[Start of section]

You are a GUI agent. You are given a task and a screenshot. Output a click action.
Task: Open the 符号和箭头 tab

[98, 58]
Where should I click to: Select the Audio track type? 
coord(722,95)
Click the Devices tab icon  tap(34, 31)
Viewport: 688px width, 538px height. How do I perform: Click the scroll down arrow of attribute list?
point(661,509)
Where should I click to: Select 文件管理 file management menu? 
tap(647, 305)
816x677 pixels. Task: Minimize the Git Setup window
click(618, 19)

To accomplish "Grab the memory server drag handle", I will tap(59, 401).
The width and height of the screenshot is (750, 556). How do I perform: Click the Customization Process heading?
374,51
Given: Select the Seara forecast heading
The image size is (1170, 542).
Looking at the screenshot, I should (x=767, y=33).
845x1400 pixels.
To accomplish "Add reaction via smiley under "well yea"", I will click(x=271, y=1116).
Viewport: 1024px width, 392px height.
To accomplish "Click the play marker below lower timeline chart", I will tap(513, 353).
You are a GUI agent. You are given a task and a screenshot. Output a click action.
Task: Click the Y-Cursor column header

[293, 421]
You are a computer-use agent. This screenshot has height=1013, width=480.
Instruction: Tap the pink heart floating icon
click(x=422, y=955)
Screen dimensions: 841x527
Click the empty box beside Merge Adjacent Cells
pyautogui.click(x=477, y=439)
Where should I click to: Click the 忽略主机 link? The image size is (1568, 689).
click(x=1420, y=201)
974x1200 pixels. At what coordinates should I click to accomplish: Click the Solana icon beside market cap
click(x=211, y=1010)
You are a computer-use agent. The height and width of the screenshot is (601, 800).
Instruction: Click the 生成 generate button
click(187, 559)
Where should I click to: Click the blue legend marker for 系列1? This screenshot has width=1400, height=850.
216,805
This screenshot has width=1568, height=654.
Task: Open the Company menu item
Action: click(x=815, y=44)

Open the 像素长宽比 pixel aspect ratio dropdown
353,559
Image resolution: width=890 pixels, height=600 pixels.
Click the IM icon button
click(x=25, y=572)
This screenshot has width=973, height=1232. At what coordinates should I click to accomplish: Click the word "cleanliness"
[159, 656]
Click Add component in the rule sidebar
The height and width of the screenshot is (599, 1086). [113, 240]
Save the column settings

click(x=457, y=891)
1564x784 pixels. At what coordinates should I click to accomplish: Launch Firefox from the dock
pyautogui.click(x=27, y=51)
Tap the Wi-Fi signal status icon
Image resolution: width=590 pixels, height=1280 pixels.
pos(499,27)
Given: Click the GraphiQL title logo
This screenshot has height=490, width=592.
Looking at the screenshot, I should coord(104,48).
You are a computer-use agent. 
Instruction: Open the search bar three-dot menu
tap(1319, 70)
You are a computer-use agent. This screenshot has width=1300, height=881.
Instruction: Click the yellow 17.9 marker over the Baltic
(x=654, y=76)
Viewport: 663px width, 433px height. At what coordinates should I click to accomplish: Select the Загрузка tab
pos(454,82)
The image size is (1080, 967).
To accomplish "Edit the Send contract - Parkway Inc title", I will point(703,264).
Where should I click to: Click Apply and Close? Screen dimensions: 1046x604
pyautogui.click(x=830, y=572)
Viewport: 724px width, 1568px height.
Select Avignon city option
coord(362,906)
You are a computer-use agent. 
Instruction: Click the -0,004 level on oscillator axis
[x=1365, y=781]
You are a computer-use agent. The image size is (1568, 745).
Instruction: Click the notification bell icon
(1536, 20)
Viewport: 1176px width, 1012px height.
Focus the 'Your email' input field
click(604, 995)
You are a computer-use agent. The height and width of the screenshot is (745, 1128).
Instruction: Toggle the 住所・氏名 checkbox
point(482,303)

[End of section]

Your response must repeat all of the material above exactly.

You are a GUI agent. You are given a task and a screenshot. Output a click action.
Task: Open the 符号和箭头 tab

[98, 58]
Where should I click to: Select the Audio track type? 
coord(722,95)
Click the Devices tab icon  tap(34, 31)
Viewport: 688px width, 538px height. How do I perform: Click the scroll down arrow of attribute list?
point(661,509)
Where should I click to: Select 文件管理 file management menu? 
tap(647, 305)
816x677 pixels. Task: Minimize the Git Setup window
click(618, 19)

To accomplish "Grab the memory server drag handle", I will tap(59, 401).
The width and height of the screenshot is (750, 556). How do I perform: Click the Customization Process heading?
374,51
Given: Select the Seara forecast heading
The image size is (1170, 542).
Looking at the screenshot, I should (x=767, y=33).
845x1400 pixels.
To accomplish "Add reaction via smiley under "well yea"", I will click(x=271, y=1116).
Viewport: 1024px width, 392px height.
To accomplish "Click the play marker below lower timeline chart", I will tap(513, 353).
You are a GUI agent. You are given a task and a screenshot. Output a click action.
Task: Click the Y-Cursor column header

[293, 421]
You are a computer-use agent. This screenshot has height=1013, width=480.
Instruction: Tap the pink heart floating icon
click(x=422, y=955)
Screen dimensions: 841x527
Click the empty box beside Merge Adjacent Cells
pyautogui.click(x=477, y=439)
Where should I click to: Click the 忽略主机 link? The image size is (1568, 689).
click(x=1420, y=201)
974x1200 pixels. At what coordinates should I click to accomplish: Click the Solana icon beside market cap
click(x=211, y=1010)
You are a computer-use agent. The height and width of the screenshot is (601, 800).
Instruction: Click the 生成 generate button
click(187, 559)
Where should I click to: Click the blue legend marker for 系列1? This screenshot has width=1400, height=850.
216,805
This screenshot has width=1568, height=654.
Task: Open the Company menu item
Action: click(x=815, y=44)

Open the 像素长宽比 pixel aspect ratio dropdown
353,559
Image resolution: width=890 pixels, height=600 pixels.
Click the IM icon button
click(x=25, y=572)
This screenshot has width=973, height=1232. At what coordinates should I click to accomplish: Click the word "cleanliness"
[159, 656]
Click Add component in the rule sidebar
The height and width of the screenshot is (599, 1086). [113, 240]
Save the column settings

click(x=457, y=891)
1564x784 pixels. At what coordinates should I click to accomplish: Launch Firefox from the dock
pyautogui.click(x=27, y=51)
Tap the Wi-Fi signal status icon
Image resolution: width=590 pixels, height=1280 pixels.
pos(499,27)
Given: Click the GraphiQL title logo
This screenshot has height=490, width=592.
Looking at the screenshot, I should coord(104,48).
You are a computer-use agent. 
Instruction: Open the search bar three-dot menu
tap(1319, 70)
You are a computer-use agent. This screenshot has width=1300, height=881.
Instruction: Click the yellow 17.9 marker over the Baltic
(x=654, y=76)
Viewport: 663px width, 433px height. At what coordinates should I click to accomplish: Select the Загрузка tab
pos(454,82)
The image size is (1080, 967).
To accomplish "Edit the Send contract - Parkway Inc title", I will point(703,264).
Where should I click to: Click Apply and Close? Screen dimensions: 1046x604
pyautogui.click(x=830, y=572)
Viewport: 724px width, 1568px height.
Select Avignon city option
coord(362,906)
You are a computer-use agent. 
Instruction: Click the -0,004 level on oscillator axis
[x=1365, y=781]
You are a computer-use agent. The image size is (1568, 745).
Instruction: Click the notification bell icon
(1536, 20)
Viewport: 1176px width, 1012px height.
Focus the 'Your email' input field
click(604, 995)
You are a computer-use agent. The height and width of the screenshot is (745, 1128).
Instruction: Toggle the 住所・氏名 checkbox
point(482,303)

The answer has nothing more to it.